CD163 Expression in Neurons After Experimental Intracerebral Hemorrhage

Abstract

Background and purpose: CD163, a receptor for hemoglobin, is involved in hemoglobin clearance after intracerebral hemorrhage (ICH). In contrast to microglial/macrophage CD163, neuronal CD163 hemoglobin has not been well studied. This study examined the expression of neuronal CD163 in a pig model of ICH and in vitro rat cortical neurons and the impact of deferoxamine on that expression.

Methods: There were 2 parts to this study. In the in vivo part, piglets had injection of autologous blood into the right frontal lobe. The time course of CD163 expression and the effect of deferoxamine on the expression of CD163 after ICH were determined in the grey matter.

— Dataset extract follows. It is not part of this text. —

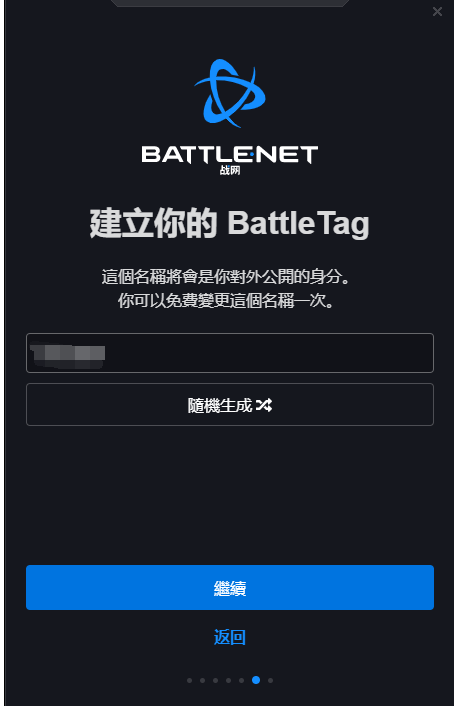454x706 pixels.
Task: Focus the BattleTag name input field
Action: click(230, 353)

In the in vitro part, the levels of CD163 and neuronal death and the effect of deferoxamine were examined in rat cortical neurons culture treated with hemoglobin.

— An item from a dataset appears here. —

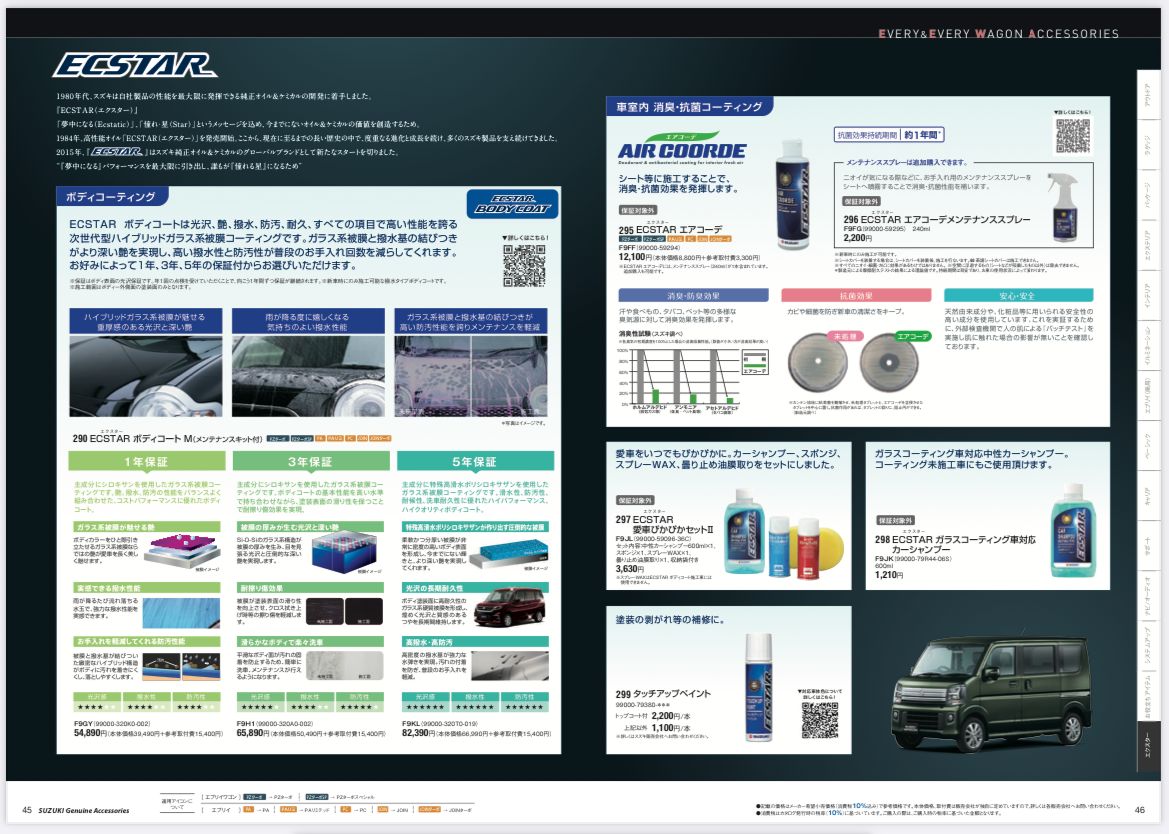
Task: Click the ECSTAR logo at top left
Action: click(x=134, y=66)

Results: CD163-positive cells were found, and the CD163 protein levels were upregulated in the ipsilateral grey matter after ICH. The CD163 levels peaked at days 1 and 3. The CD163-positive cells were colocated with NeuN-positive, heme oxygenase-2-positive, and terminal deoxynucleatidyl transferase dUTP nick end labeling-positive cells. Deferoxamine treatment attenuated ICH-induced CD163 upregulation and significantly reduced both brain CD163 and hemoglobin levels at day 3. Treating neuronal cultures with hemoglobin for 24 hours resulted in CD163 upregulation and increased cell death. Deferoxamine significantly attenuated the hemoglobin-induced neuronal death and CD163 upregulation.

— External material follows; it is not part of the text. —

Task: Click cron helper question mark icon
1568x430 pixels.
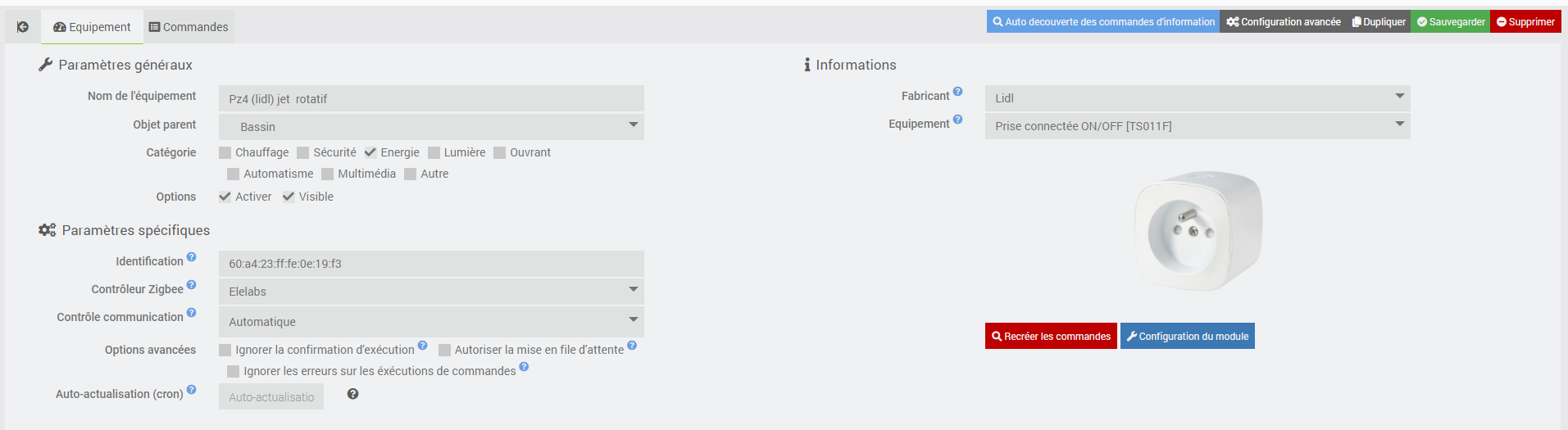Action: 352,394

Conclusions: CD163 is expressed in neurons and upregulated after ICH. Deferoxamine reduced ICH-induced CD163 upregulation and brain cell death in vivo and hemoglobin-induced CD163 upregulation and neuronal death in vitro.

Keywords: cell death; cerebral hemorrhage; deferoxamine; macrophages; swine.

Figure 1

Time course of CD163 immunoreactivity (A) and protein levels (B) in the ipsilateral and contralateral grey matter after 2.5ml of autologous blood injected into the right frontal lobe. Scale bar=50μm. Values are mean ±SD, * p<0.05 vs. 4 hours. (C) Protein levels of CD163 in the ipsi- and contralateral grey matter after ICH, and in ipsilateral grey matter after sham operation at day 3. Values are mean ±SD, *p<0.05, vs. the ipsilateral side of sham, # p<0.01 vs. the contralateral side of ICH.

Figure 2

Double labeling of CD163 immunoreactivity with NeuN, HO-2, TUNEL, and GFAP positive cells in the perihematoma area at 24 hours after blood injection. Double labeling was also performed for TUNEL and NeuN. Scale bar= 50μm.

Figure 3

CD163 immunoreactivity and protein levels in the ipsilateral grey matter of piglets treated with deferoxamine or vehicle after ICH (A); numbers of TUNEL positive cells in the perihematoma cortex of piglets treated with deferoxamine or vehicle at day 1 after ICH (B); levels of hemoglobin in the ipsilateral grey matter of piglets at day 3 after ICH or sham operation treated with deferoxamine or vehicle (C). Scale bar= 50μm, values are mean ±SD, #p<0.01, *p<0.05 vs. the DFX-treated group.

Figure 4

(A) Double labeling of CD163 and NeuN in primary cultured neuron treated with 0 (control), 5 or 20μM hemoglobin for 24 hours. Scale bar = 50μm. (B) Quantification of CD163 protein levels after hemoglobin exposure by Western blot. Values are mean ±SD, n=4, *p<0.05, #p<0.01 vs. the control.

Figure 5

(A) CD163 immunoreactivity and protein levels in primary cultured neurons treated with hemoglobin (0 or 20μM) with or without deferoxamine (5μM) pretreatment. Scale bar= 50μm. (B) Media LDH levels 24 hours after the treatment of hemoglobin (0 or 20μM) with or without deferoxamine (5μM). Values are mean ± SD, *p<0.05, # p<0.01 vs. the other groups.

Figure 6

Model of the role of neuronal CD163 in relation to ICH and the effects of deferoxamine (DFX). Lysis or red blood cells (RBCs) in the clot leads to hemoglobin release into the extracellular space, which may be taken up into neurons via CD163 either alone or as part of a haptoglobin complex. Intracellularly, hemoglobin is degraded by heme oxygenase-2 (HO-2), producing iron, carbon monoxide and biliverdin. Deferoxamine may exert the neuroprotective effect by attenuating red blood cell lysis and iron chelation.